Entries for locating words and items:

......

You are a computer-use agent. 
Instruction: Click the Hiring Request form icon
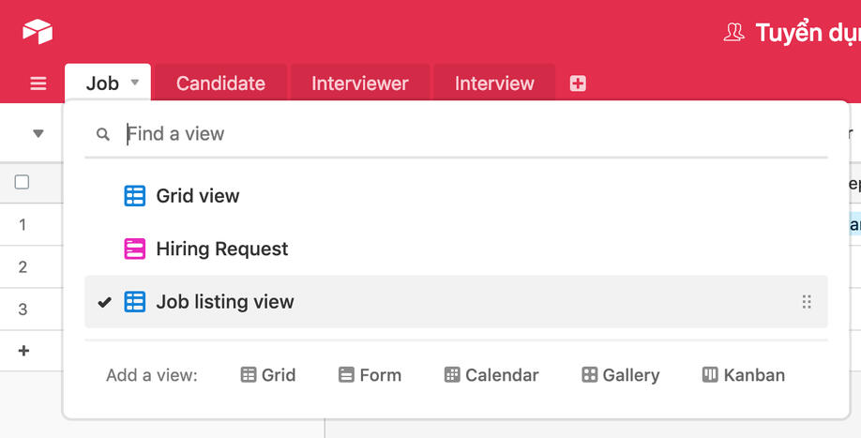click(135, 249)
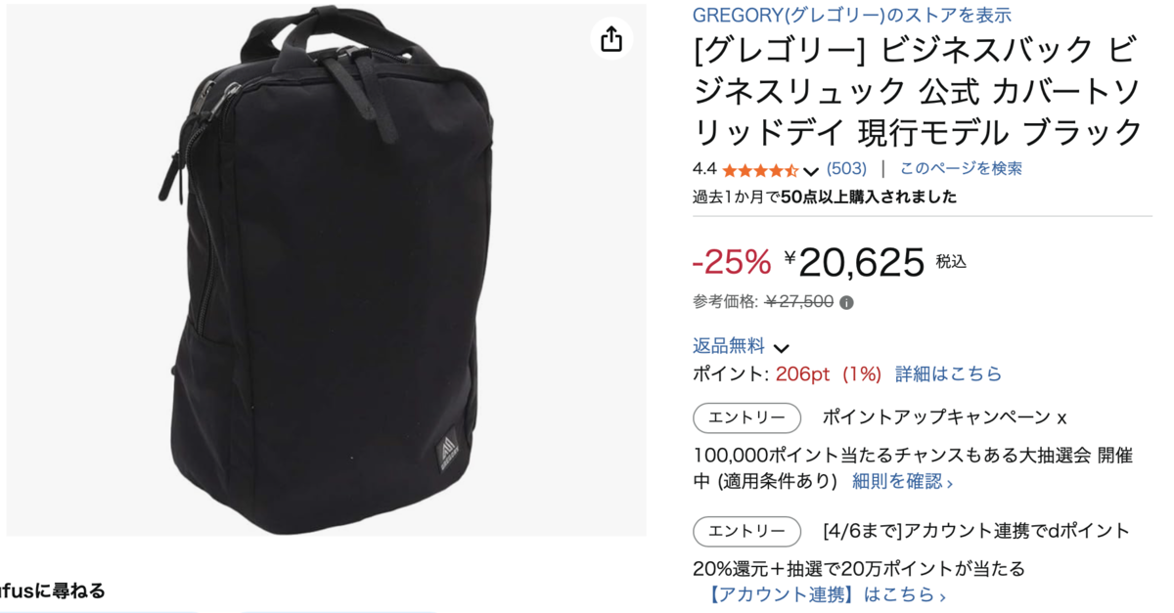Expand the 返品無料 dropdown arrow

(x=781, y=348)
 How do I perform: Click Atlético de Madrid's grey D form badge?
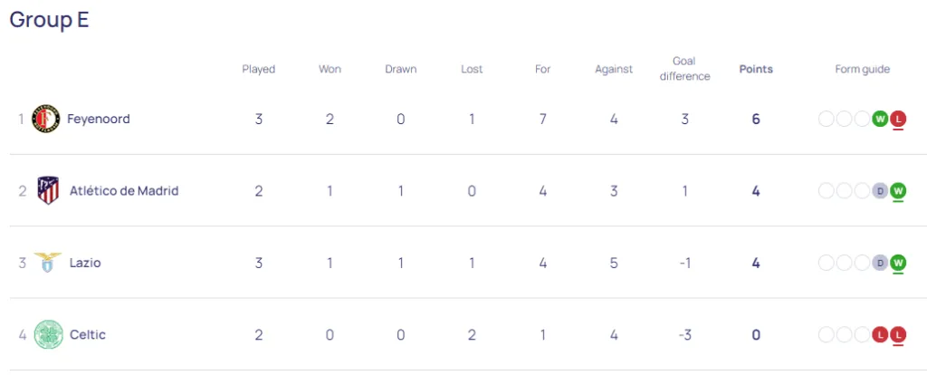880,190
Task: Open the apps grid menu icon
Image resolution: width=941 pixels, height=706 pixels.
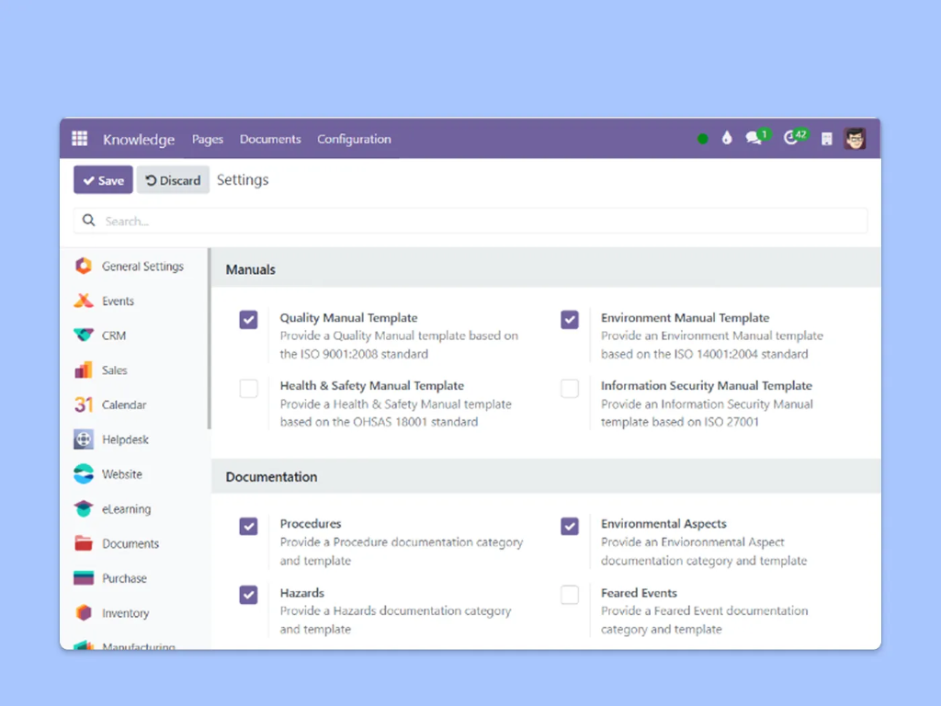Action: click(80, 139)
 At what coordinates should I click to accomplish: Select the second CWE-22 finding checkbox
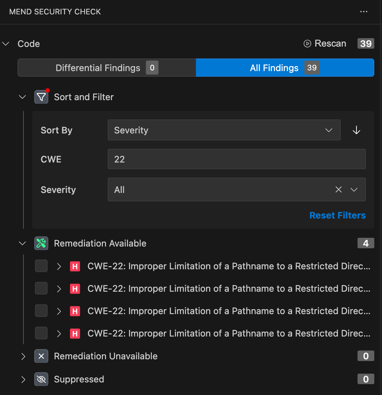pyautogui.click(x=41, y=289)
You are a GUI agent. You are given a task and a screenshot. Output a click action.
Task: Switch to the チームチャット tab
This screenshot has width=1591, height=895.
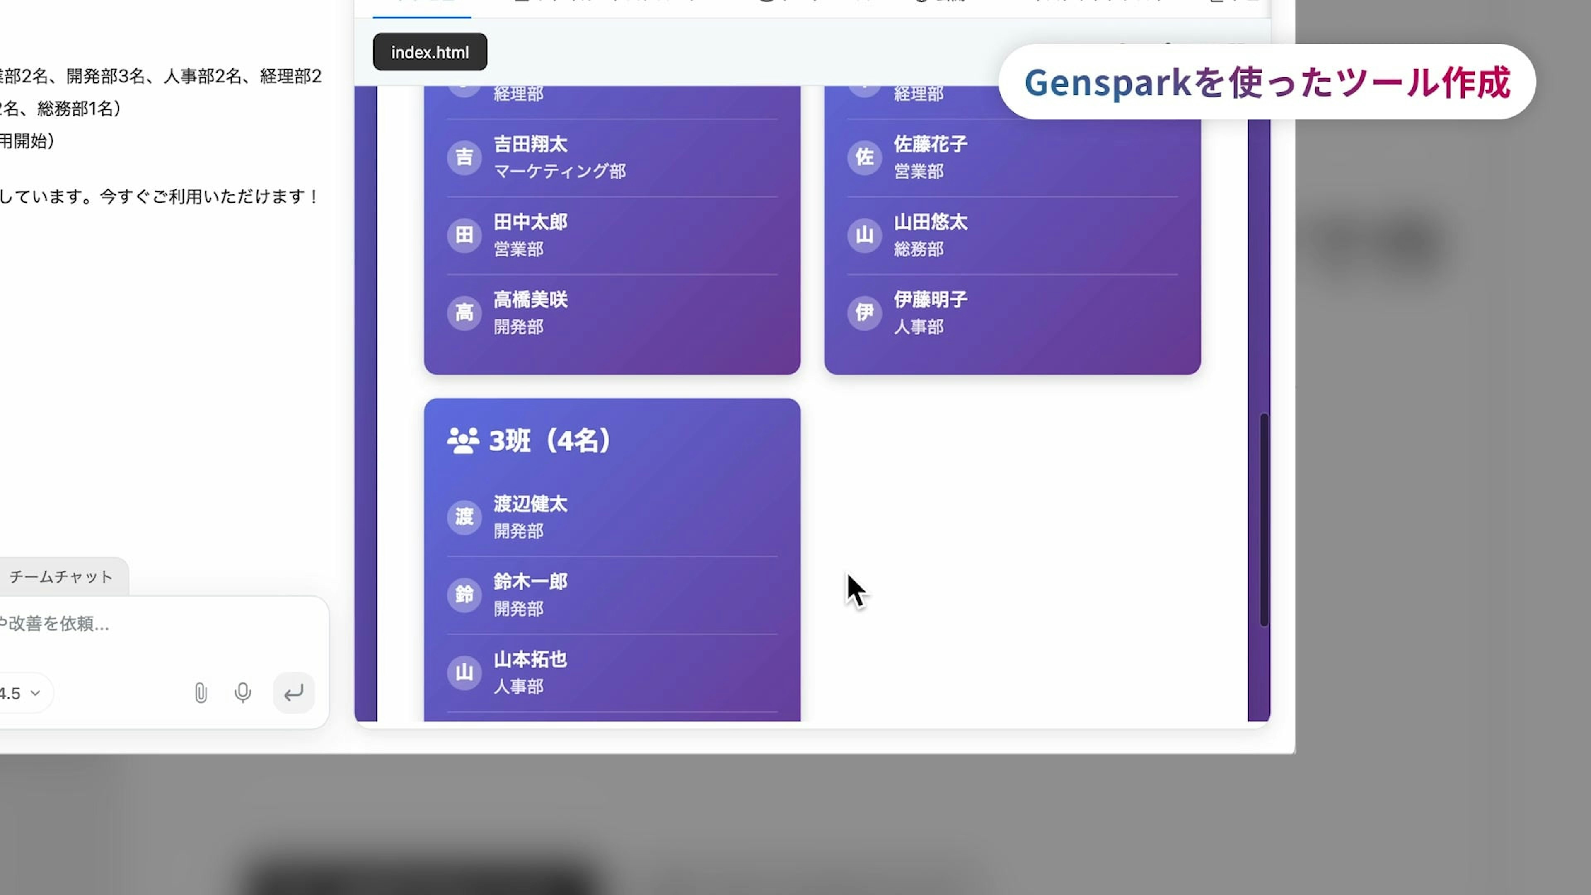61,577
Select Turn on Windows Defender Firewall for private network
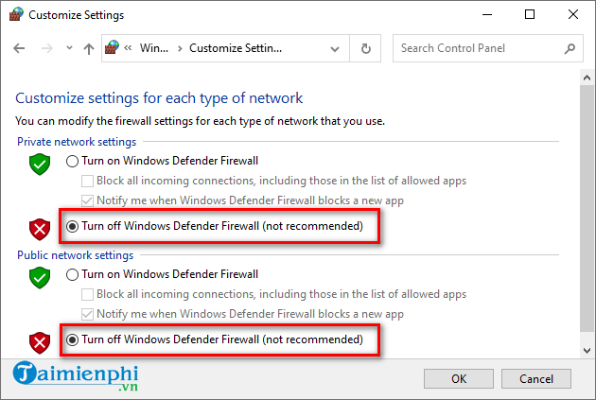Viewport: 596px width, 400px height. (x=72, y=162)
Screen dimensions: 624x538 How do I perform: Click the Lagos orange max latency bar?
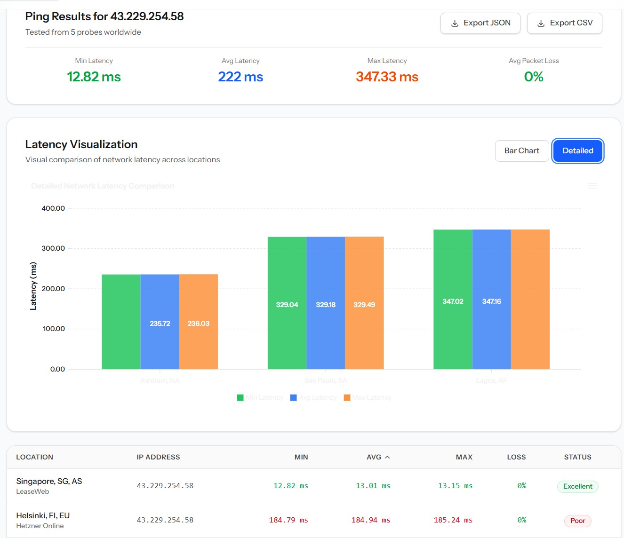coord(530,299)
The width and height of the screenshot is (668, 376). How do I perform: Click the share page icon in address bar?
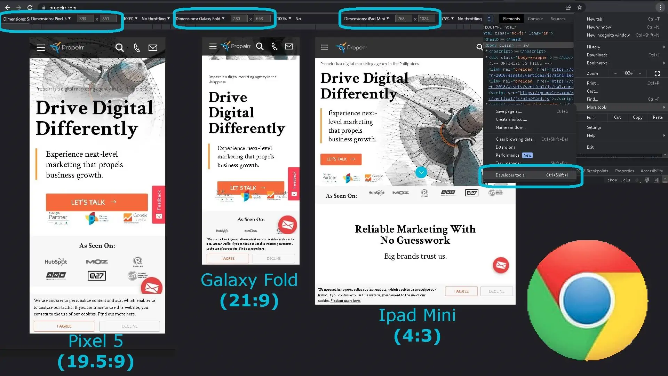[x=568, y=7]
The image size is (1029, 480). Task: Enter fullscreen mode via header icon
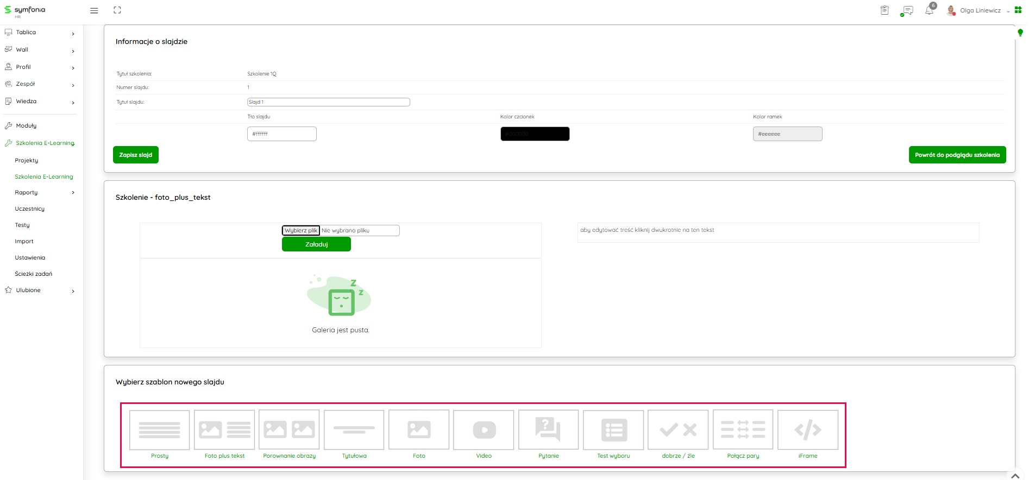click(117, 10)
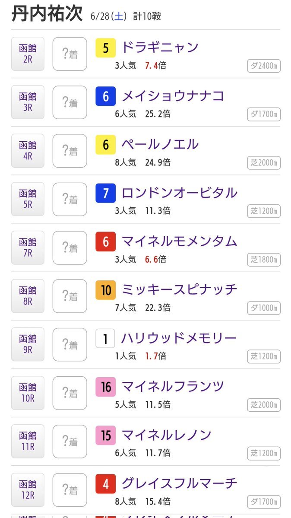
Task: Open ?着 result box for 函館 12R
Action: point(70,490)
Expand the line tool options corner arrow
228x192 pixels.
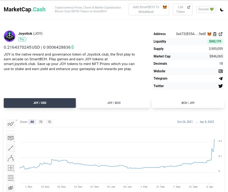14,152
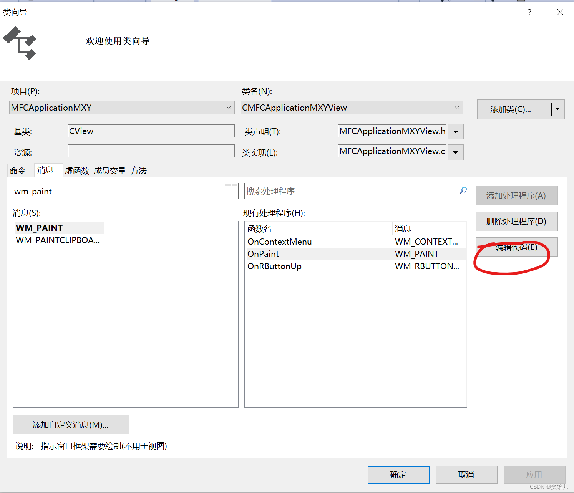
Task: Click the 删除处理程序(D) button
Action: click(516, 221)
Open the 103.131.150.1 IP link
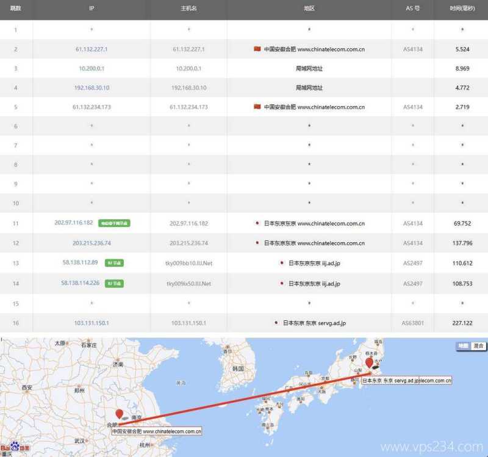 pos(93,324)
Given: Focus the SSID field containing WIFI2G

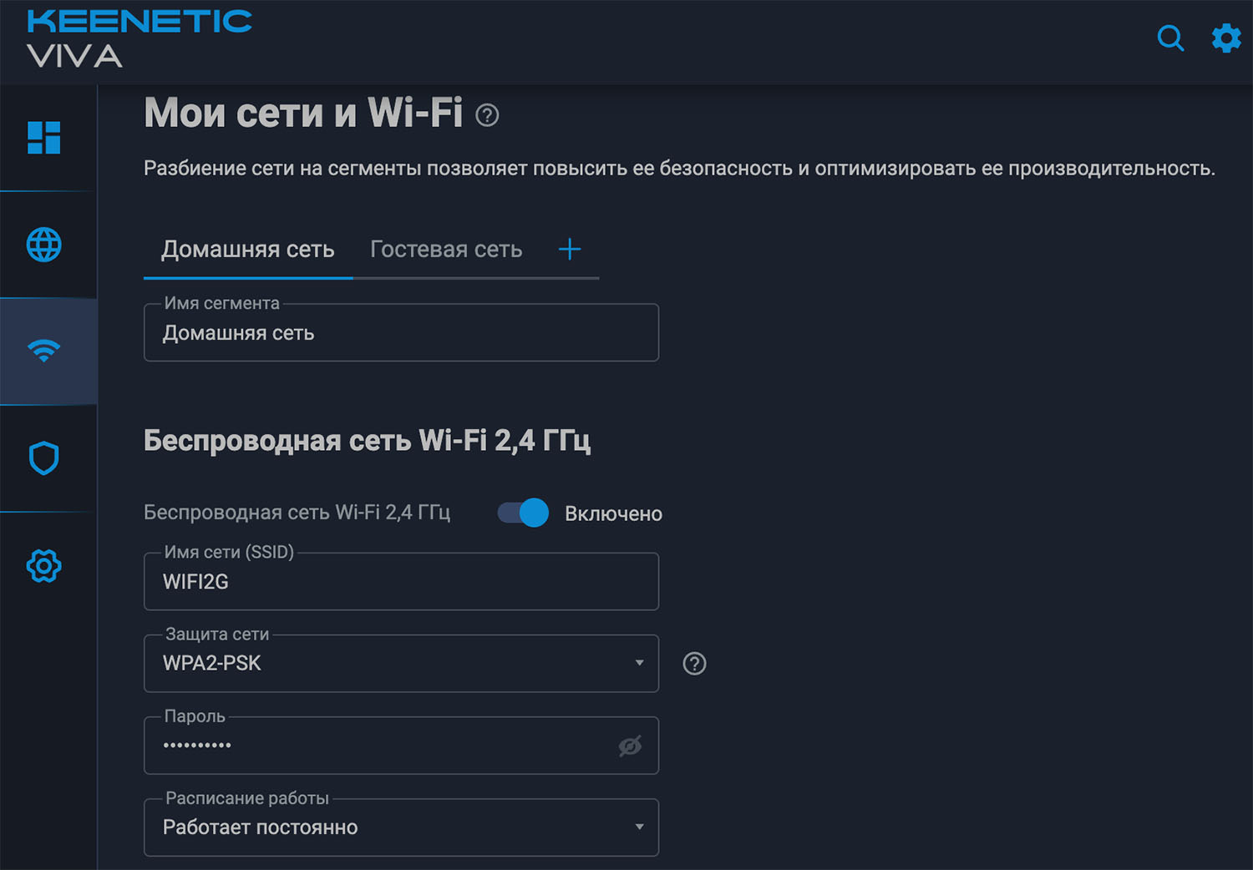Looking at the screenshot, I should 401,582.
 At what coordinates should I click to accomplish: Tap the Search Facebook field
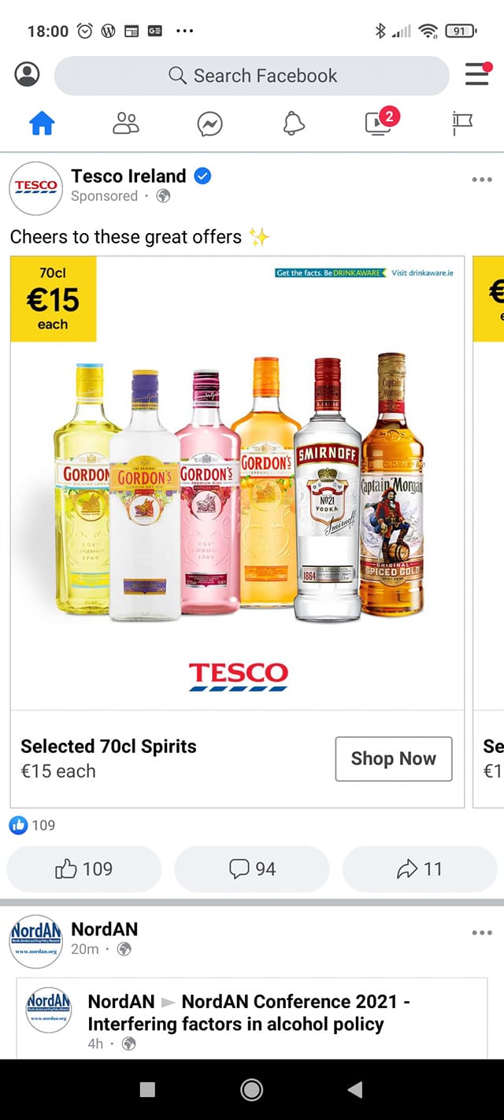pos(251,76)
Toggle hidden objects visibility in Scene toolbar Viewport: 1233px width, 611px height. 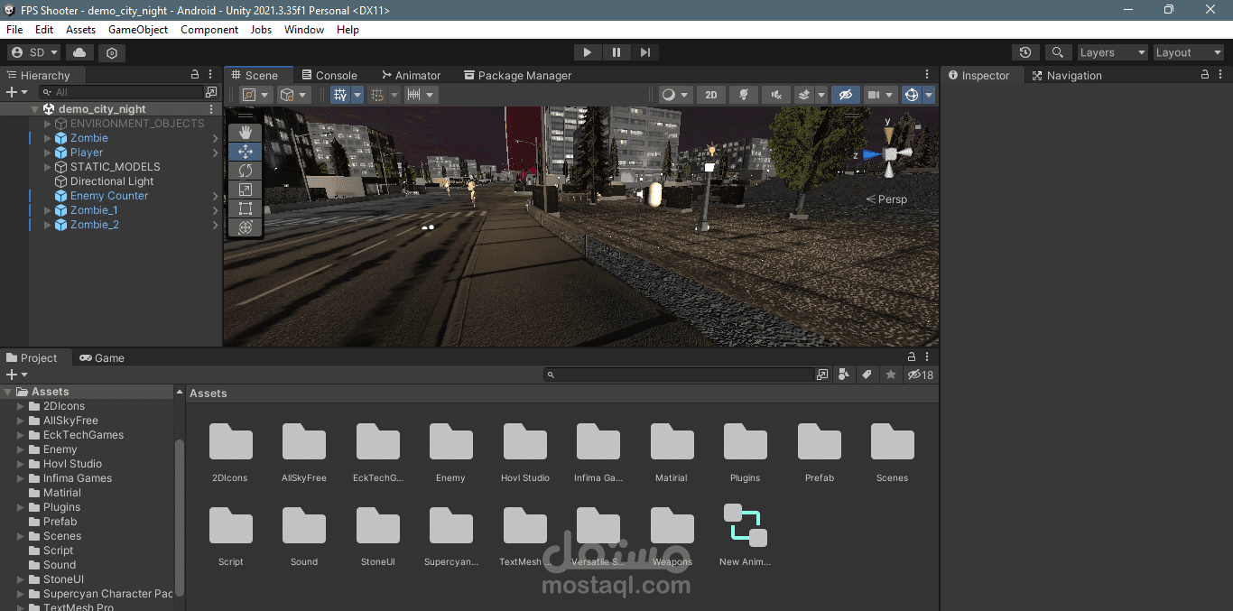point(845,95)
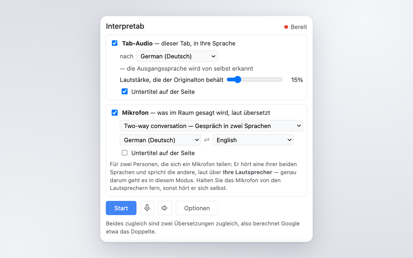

......

Exercise:
Find every line in the records above that contains the string "field", and copy each one. Matching is case-sensitive.

Solution to this exercise:
Given: Focus the SSID field containing WIFI2G
 At what coordinates should I click to accomplish: Tap the Search Facebook field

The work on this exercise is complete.